Quoted passage ▸
Frank Sinatra’s Uncle Babe Garaventi Ran Hoboken Bar Which Lost Liquor License For Employing A “Female Impersonator” As Host And Entertainer

Phillip Crawford Jr.
4 min readJul 25, 2021

In January 1953 the New Jersey Division of Alcoholic Beverage Control revoked the liquor license of the Sportsman Bar and Grill on the ground floor of a four-story 15-room hotel at 212 River Street in Hoboken according to recently-released agency records. The license was held since 1949 by Margaret Garaventi who also apparently owned the building out of which the tavern and hotel operated according to an ABC record; however, the agency found that “she had very little to do with the operation of the establishment,” and her husband Lawrence Garaventi had an active hand in running the colorful joint. Among the reasons the Sportsman lost its license was because Mr. Garaventi allegedly was renting out the hotel rooms to the bar’s patrons “for the purpose of sexual intercourse” and employed a “female impersonator” as the otherwise straight bar’s “genial host” who entertained on stage “in a lewd, indecent and immoral manner” and engaged in “foul, filthy and obscene conduct.”

Lawrence Garaventi was the maternal uncle of Hoboken’s favorite son Frank Sinatra, and as the ABC records reflect was referred to as “Babe” by the bar patrons. Babe Garaventi previously was a welterweight boxer under the name Babe Sieger, and he also had a criminal record which disqualified him from holding a liquor license or even being employed by a licensee. His record included convictions for “robbery in 1922 and operating an illegal still in 1936” according to ABC records. In his book Frank Sinatra: An Extraordinary Life, Spencer Leigh fleshes out the robbery conviction: “In 1921 . . . Lawrence . . . was arrested for driving the getaway car in an armed robbery which left a railway worker dead. He could have been executed so he was fortunate to receive 10 years hard labour.” And author James Kaplan writes in his book Frank: The Voice that a family relative recounted Lawrence “was a hijacker with Dutch Schultz with the whiskey and stuff.”

ABC agents visited the Sportsman multiple times in November 1951, and among their observations were the performances of a “female impersonator” identified as Joe. An investigator testified at the enforcement proceeding about Joe getting on the band platform, and singing “Heart of My Heart”:

During his song he sang in a high-pitched voice, and he put his hands on his hips and swished his hips back and forth as a woman would do, and also moved his hands about in effeminate fashion. Several times during the song he would say “Whoops,” and jump forward and put one of his hands to his posterior as though he had been goosed. During the act, during his song, he had a handkerchief in his hand and he rolled it up to a point in a long form, elongated form. He held it in one hand and bent down as though to lick it, and when he bent down to lick it he would work it so that the handkerchief would fall over.

Material provided ▸

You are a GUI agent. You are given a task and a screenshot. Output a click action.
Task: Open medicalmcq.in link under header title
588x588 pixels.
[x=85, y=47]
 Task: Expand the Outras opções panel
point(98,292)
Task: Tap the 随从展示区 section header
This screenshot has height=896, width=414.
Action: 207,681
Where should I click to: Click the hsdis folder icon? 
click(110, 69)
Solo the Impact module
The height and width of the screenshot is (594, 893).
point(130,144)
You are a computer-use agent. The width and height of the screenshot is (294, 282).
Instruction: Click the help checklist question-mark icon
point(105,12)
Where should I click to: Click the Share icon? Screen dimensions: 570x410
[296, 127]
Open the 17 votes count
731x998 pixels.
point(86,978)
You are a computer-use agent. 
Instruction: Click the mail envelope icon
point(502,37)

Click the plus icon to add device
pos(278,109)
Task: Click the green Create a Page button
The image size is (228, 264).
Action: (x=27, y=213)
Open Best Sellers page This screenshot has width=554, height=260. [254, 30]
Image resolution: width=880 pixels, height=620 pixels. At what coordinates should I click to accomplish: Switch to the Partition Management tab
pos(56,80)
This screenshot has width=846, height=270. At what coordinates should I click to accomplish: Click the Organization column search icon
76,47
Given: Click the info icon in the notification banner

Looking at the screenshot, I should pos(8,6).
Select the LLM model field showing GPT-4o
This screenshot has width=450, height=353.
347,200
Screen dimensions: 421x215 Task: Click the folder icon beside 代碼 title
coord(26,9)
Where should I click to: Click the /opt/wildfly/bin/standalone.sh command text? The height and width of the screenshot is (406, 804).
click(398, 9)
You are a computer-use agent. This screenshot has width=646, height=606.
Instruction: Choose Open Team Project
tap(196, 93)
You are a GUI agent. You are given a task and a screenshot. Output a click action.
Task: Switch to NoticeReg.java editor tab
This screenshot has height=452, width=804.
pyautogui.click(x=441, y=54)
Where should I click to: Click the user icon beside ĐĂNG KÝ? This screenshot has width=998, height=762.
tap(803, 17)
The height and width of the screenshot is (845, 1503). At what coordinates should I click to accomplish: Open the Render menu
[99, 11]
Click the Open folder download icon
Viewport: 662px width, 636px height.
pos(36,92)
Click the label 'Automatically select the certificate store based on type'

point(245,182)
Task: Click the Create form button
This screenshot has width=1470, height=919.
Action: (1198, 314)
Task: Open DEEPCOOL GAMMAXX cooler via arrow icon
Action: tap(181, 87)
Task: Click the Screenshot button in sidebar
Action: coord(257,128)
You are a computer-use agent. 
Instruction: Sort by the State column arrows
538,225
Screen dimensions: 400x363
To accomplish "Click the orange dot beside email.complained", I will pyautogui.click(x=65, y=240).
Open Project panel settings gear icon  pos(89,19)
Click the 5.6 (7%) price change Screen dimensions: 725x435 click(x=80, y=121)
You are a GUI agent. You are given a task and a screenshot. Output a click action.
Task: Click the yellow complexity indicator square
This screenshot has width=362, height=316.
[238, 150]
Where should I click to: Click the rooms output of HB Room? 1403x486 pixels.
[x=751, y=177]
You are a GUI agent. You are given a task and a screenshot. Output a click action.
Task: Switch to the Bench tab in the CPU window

Parts of the exercise ▸
[1] List each person named in the paragraphs of the Sportsman Bar and Grill article after the byline, giving each person once and treating nicknames and ring names as the same person.
[2] Write out the part of the Sportsman Bar and Grill article starting with "Frank Sinatra’s Uncle" and going on through "Phillip Crawford Jr.".
[3] Continue the article on the Sportsman Bar and Grill from its last sentence.

Expected answers ▸
[1]
- Margaret Garaventi
- Lawrence Garaventi
- Frank Sinatra
- Spencer Leigh
- James Kaplan
- Dutch Schultz
- Joe

[2]
Frank Sinatra’s Uncle Babe Garaventi Ran Hoboken Bar Which Lost Liquor License For Employing A “Female Impersonator” As Host And Entertainer

Phillip Crawford Jr.

[3]
After the song Joe then collected tips from patrons for his performance, “swishing” through the crowd “moving his hips as a woman would,” and when he approached the undercover investigators Joe grabbed one of them “at his groin, his private parts, and said ‘Oh what beautiful blue eyes you have.’” Two bar waitresses were with the undercover agents when this occurred, and they “giggled and said they didn’t have to worry about Joe because he is a queer.”

When not entertaining on the band platform Joe was the tavern’s “genial host,” and Margaret Garaventi described a “genial host” in her hearing testimony as someone who “sits patrons when they come in, and he is pleasant, takes care of them, makes sure they have a place to sit.” She further testified that she had seen Joe perform but he “sings good songs, no bad ones,” and recalled his performance of “Easter Parade”: “Well, he would sing around, swing a little, sway a little, Easter Bonnet, he had a bonnet and put it on, tie it around his neck.”

Joe himself testified at the hearing, and the 59-year-old said he has lived with his wife during their entire 37-year marriage, been an entertainer for forty years and worked at the Sportsman for the last two: “He testified that he ‘sings songs, sing a hundred different songs, all popular tunes,’” “impersonate a lot of stars,” and “never did anything of a vulgar or indecent nature while he sang.”

Alas, ABC Director Dominic Cavicchia obviously was easily offended, and revoked the Sportsman’s liquor license after concluding, among other things, “I am convinced, from the evidence that Joe’s entertaining was not legitimate histrionics of a decent and acceptable character but, instead, that Joe was a female impersonator in the bad sense,” and that “Joe’s performances were grossly lewd, indecent, immoral, foul, filthy and obscene.”

Lawrence Garaventi died at 75 in 1978, and his wife Margaret had predeceased him.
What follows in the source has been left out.